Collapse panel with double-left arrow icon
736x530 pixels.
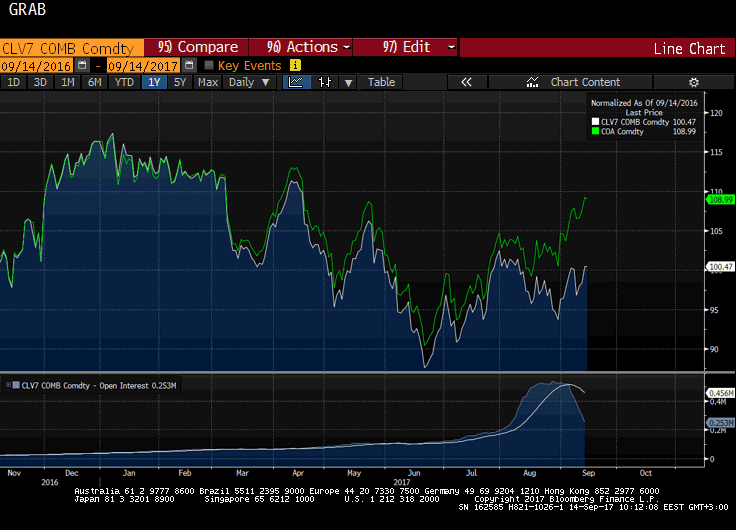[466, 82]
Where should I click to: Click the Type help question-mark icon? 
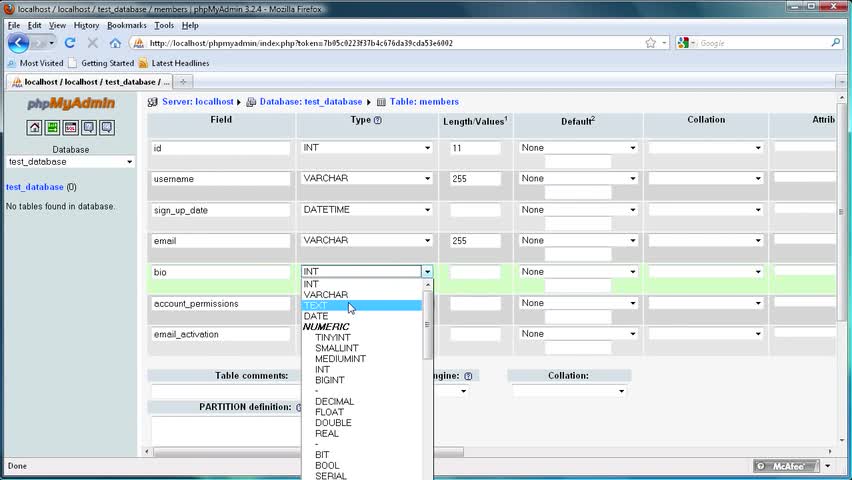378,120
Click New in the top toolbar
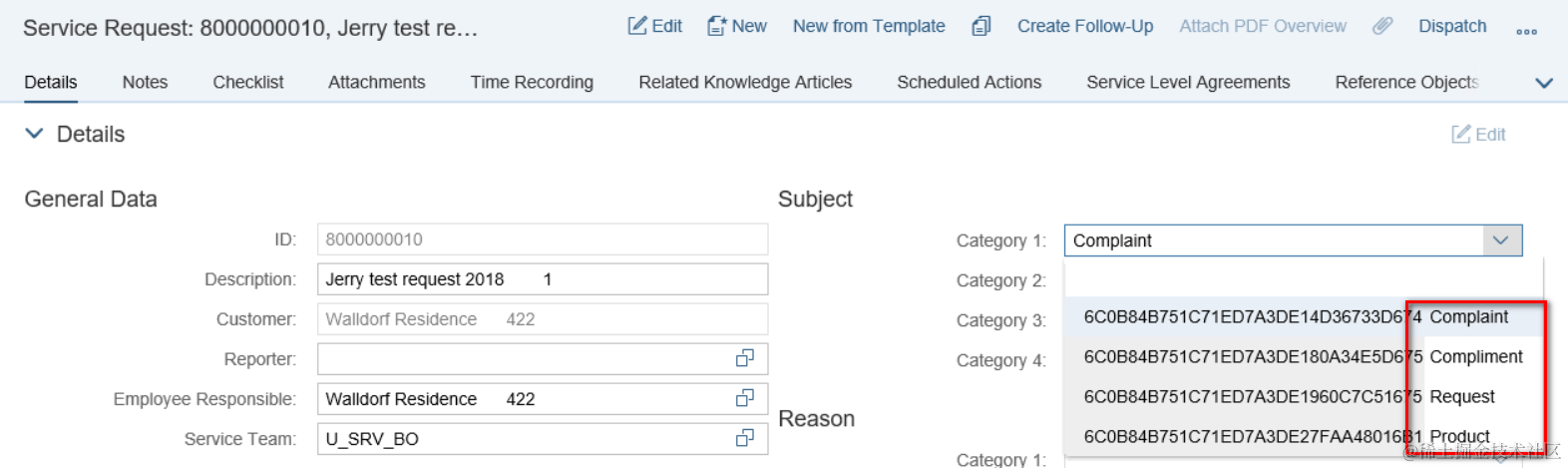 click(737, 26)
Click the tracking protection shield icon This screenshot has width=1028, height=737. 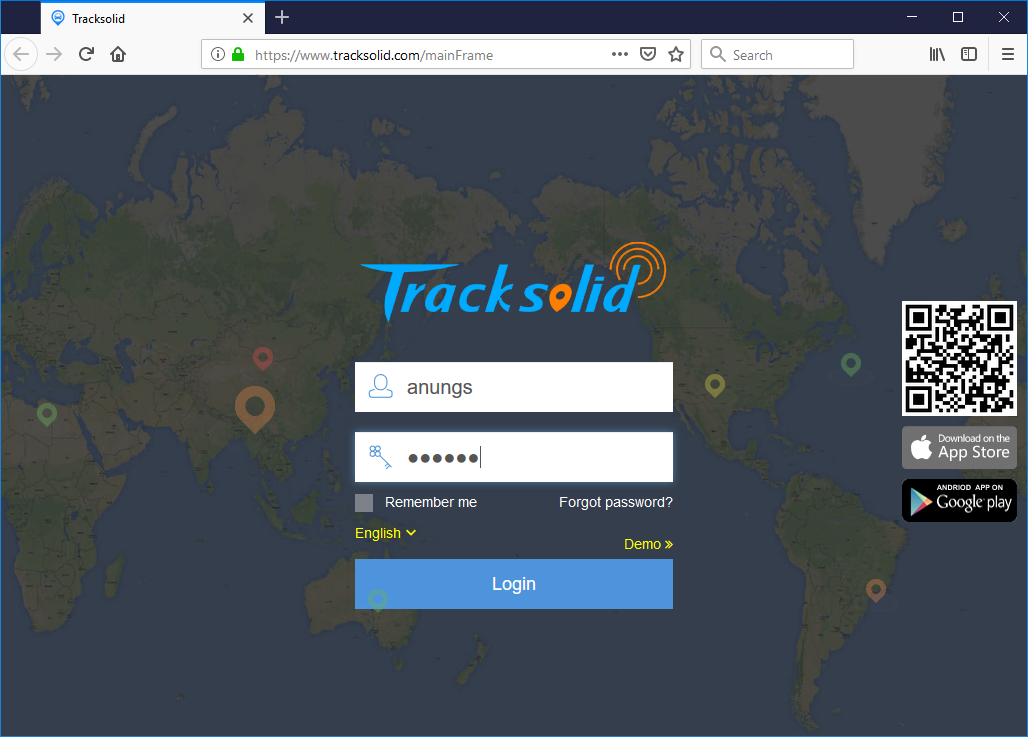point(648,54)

***

TASK TO CARRY OUT:
Give the stretch from the first line through the line containing "click(737, 26)" as a Markdown table with a Number column for the row number and a Line column for the line itself. Skip any blank lines, and leave the pictures out.

REPLY:
| Number | Line |
|---|---|
| 1 | Collapse panel with double-left arrow icon |
| 2 | 736x530 pixels. |
| 3 | [466, 82] |
| 4 | Where should I click to: Click the Type help question-mark icon?  |
| 5 | 378,120 |
| 6 | Click New in the top toolbar |
| 7 |  click(737, 26) |